--- start of PROVIDED PASSAGE ---

To help speed up the battle, you can hit the opposition with god powers once you’ve learnt them: lightening, earthquakes (more about those later), meteor showers and volcanoes. Each cost mana and the more destructive the ability, the more of this resource you’ll have to spend in order to cast it. Volcanoes are the deadliest power and there’s a perverse satisfaction to be had in seeing balls of lava hit surrounding buildings; but they’re a little overpowered and render the rest of your abilities somewhat pointless. Stick one of them just inside enemy territory and watch it instantly shrink.
It’s strange that the opposing god doesn’t place more volcanoes inside your own land in retaliation. I think I was on the receiving end of a couple of meteor showers whilst on one island but I don’t recall being hit with exploding lava at all. And on top of that, to come back from an attack all you need to do is re-flatten the ground so it can be built upon again – so there isn’t much of a consequence when you’re dealt a blow. The lack of a ruthless opponent means that there isn’t enough of a challenge and experienced players will find themselves breezing through all levels within a matter of hours.
Each island can be beaten with a simple method: flatten the land around your fledgling village to enable it to grow. Assign jobs to your Furlings until you’ve maxed out every occupation except Soldiers. Place your totem inside your village to defend it. Hit the enemy with your powers, particularly volcanoes, and while you’re waiting for your mana to regenerate in preparation for your next attack, add a few more Furlings to your army and replace any others you’ve lost. Move your totem inside the opposing village to lead the attack. Decrease the size of your enemy’s territory, being sure to insert phrases of the ‘have some of that’ type at random intervals as their buildings go up in flames. Rinse and repeat until your tribe attacks their Origin Stone and you win the level.

--- end of PROVIDED PASSAGE ---

• **SET TASKS**
1) In the game review, which god power is called the deadliest?
2) Please list every god power named in the game review.

--- start of EXTRACTED RECORDS ---

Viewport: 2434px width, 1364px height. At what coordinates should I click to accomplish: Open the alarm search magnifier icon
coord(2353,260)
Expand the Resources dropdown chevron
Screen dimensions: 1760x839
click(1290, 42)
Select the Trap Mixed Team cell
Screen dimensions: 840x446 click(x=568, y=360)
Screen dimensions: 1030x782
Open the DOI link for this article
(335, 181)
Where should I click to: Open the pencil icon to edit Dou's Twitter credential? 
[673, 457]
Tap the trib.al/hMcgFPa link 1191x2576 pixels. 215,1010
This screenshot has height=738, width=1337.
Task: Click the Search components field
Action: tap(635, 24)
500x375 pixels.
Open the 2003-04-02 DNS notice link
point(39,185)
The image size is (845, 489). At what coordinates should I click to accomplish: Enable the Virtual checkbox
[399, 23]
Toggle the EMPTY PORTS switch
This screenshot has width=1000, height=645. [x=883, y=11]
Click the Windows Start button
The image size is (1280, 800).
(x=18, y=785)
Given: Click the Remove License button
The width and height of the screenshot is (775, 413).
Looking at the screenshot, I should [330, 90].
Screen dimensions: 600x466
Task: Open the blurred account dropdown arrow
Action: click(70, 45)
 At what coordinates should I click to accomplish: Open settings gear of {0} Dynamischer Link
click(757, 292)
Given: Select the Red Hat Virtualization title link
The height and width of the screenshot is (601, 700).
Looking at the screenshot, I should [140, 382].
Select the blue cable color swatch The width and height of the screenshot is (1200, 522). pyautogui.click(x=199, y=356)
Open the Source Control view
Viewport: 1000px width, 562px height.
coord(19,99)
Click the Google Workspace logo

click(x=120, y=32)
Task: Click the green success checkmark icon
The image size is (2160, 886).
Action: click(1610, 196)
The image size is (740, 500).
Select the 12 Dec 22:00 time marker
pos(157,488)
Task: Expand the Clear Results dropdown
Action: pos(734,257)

--- end of EXTRACTED RECORDS ---

• **IN RESPONSE**
1) Volcanoes

2)
- lightening
- earthquakes
- meteor showers
- volcanoes